**Selected excerpt**
____
This time, anchoring that claim only to his 2003 piece (by hyperlink to the “prior research” phrase) on the Failure of input based schooling policies,[15] choosing to ignore entirely the considerably larger body of more rigorous work I summarize in my 2012 review on the topic.

The extension of these claims that nearly everyone agrees, and all (or, a veritable shit-ton of) research says that there’s no clear relationship between spending and student performance is the assertion that there is broad agreement that how money is spent matters far more than how much there is. As phrased by Hanushek in the context of New York State school finance litigation:

“Virtually all analysts now realize that how money is spent is much more important than how much is spent. This finding is particularly true at the upper levels of current U.S. spending.[16]

As with the prior declarations, this one is made with the exceedingly bold assertion that virtually all analysts agree on this point – without reference to any empirical evidence to that point (a seemingly gaping omission for a decidedly empirical claim about a supposedly empirical truth). Put bluntly, if you don’t have it, you can’t spend it. Thus, the two issues – how much you have and how you spend it – are inextricably linked.

Perhaps most disconcerting is that Hanushek has recently extended this argument to declare that equity gaps in funding, or measures of them, aren’t an important policy concern either. They are, by his proclamation “vacuous” and “lacking any scientific basis.”[17]

Put differently, what Hanushek is opining by declaring calculations of equity gaps to be vacuous and lacking scientific basis is that it matters not whether one school or district has more resources than another. Regardless of any spending differences, schools and districts can provide equitable education – toward equitable outcome goals. Those with substantively fewer resources simply need to be more efficient. Since all public schools and districts are presently so inefficient, achieving these efficiency gains through more creative personnel policies, such as performance based pay, and dismissal of “bad teachers”, are easily attainable.

Of course, even if we assume creative personnel policies to yield marginal improvements to efficiency, if schools with varied levels of resources pursued these strategies with comparable efficiency gains, inequities would remain constant. Requiring those with less to simply be more efficient with what they have is an inequitable requirement. This argument is often linked in popular media and the blogosphere with the popular book and film Moneyball, which asserts that clever statistical analysis for selecting high productivity, undervalued players was the basis for the (short lived) success of the low payroll in 2002 and 2003 Oakland A’s baseball team. The flaws of this analogy are too many to explore thoroughly herein, but the biggest flaw is illustrated by the oft-ignored subtitle of the book – The art of winning an unfair game. That is, gaining a leg up through clever player selection is necessary in baseball because vast wealth and payroll differences across teams make baseball an unfair game. Put bluntly, public schooling should not be an unfair game.
____
**Dataset rows**
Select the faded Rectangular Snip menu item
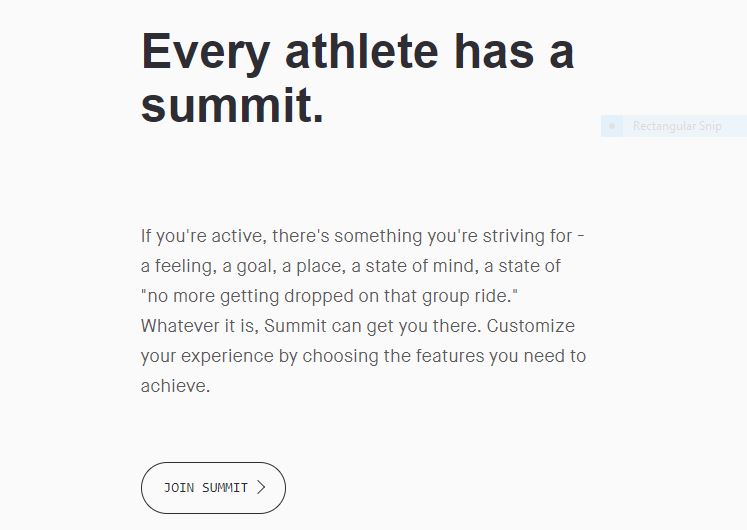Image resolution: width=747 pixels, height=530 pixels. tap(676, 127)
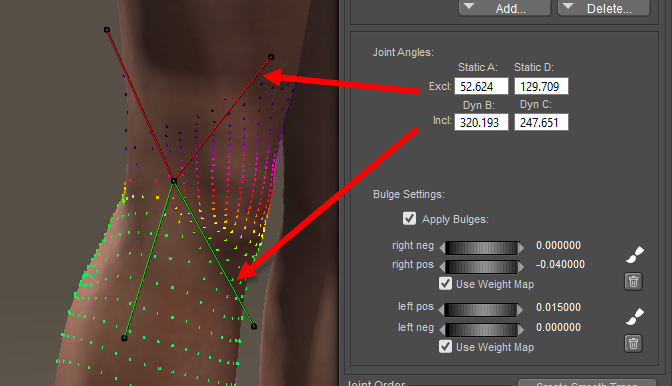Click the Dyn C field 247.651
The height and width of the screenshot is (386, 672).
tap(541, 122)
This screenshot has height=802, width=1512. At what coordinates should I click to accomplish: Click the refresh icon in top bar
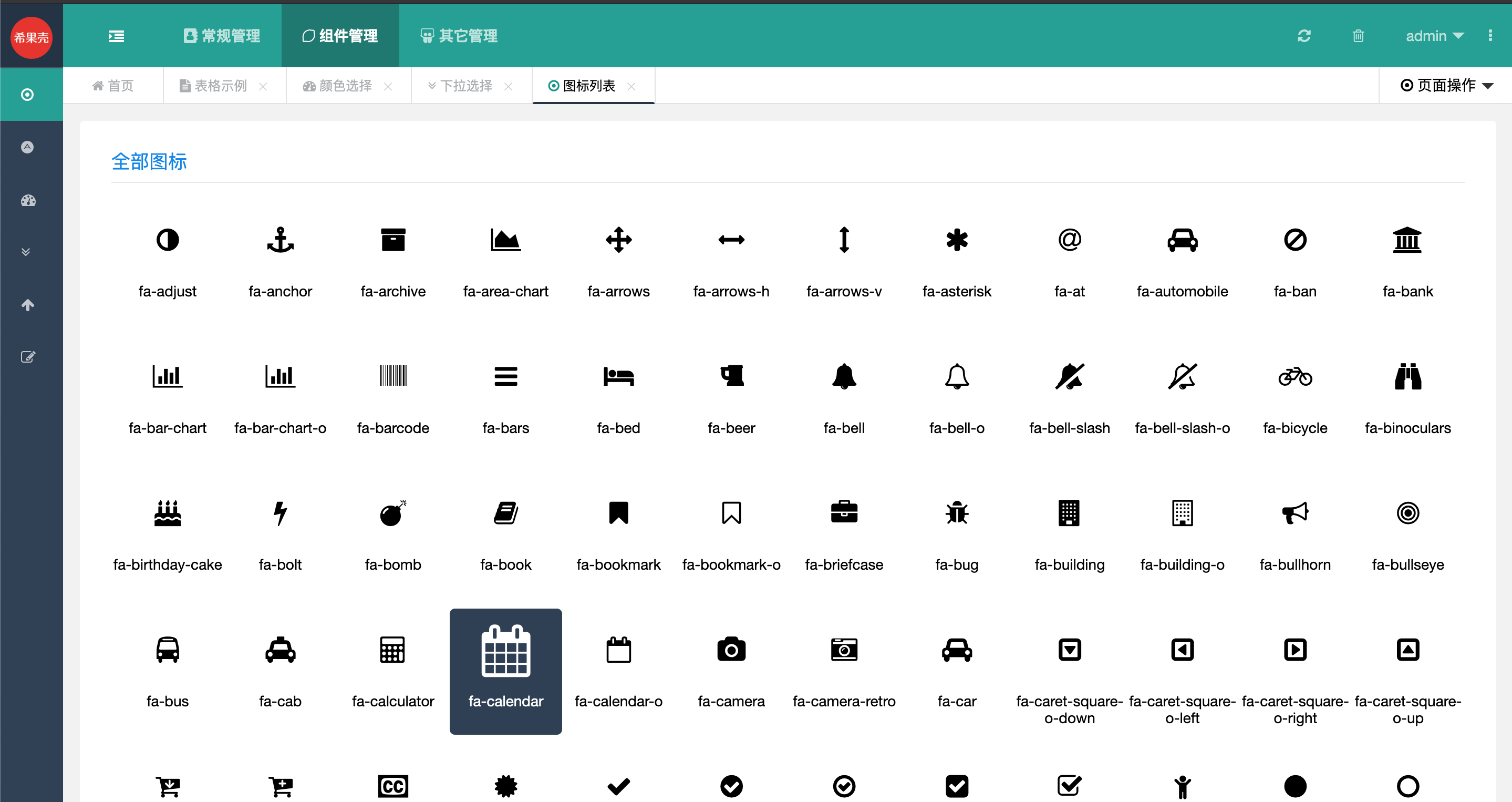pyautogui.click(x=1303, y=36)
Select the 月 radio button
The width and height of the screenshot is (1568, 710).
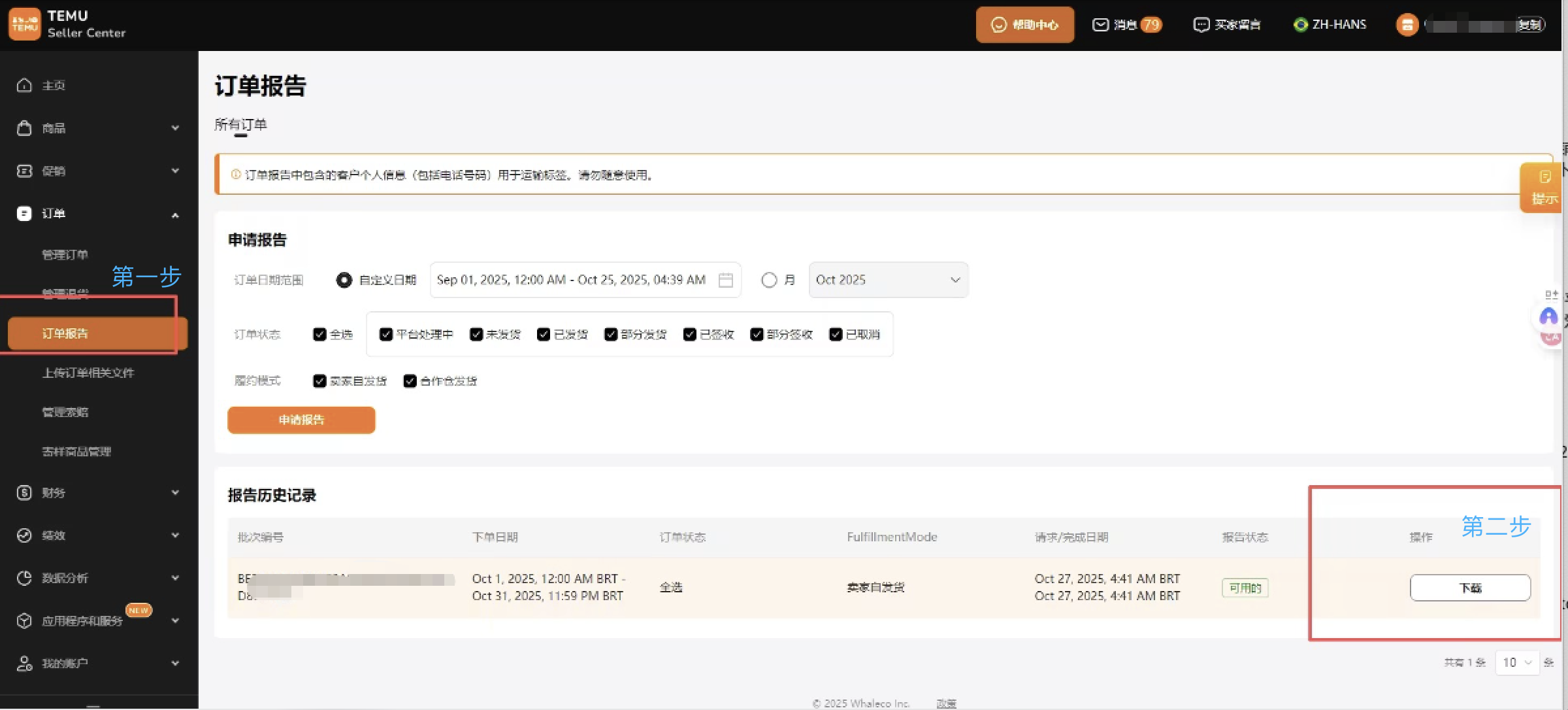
____
Print the portion of the school spending passage that starts with "Put differently, what" and ends with "are easily attainable.", word for word. Work only from the school spending passage and ignore the records.

**Written solution**
Put differently, what Hanushek is opining by declaring calculations of equity gaps to be vacuous and lacking scientific basis is that it matters not whether one school or district has more resources than another. Regardless of any spending differences, schools and districts can provide equitable education – toward equitable outcome goals. Those with substantively fewer resources simply need to be more efficient. Since all public schools and districts are presently so inefficient, achieving these efficiency gains through more creative personnel policies, such as performance based pay, and dismissal of “bad teachers”, are easily attainable.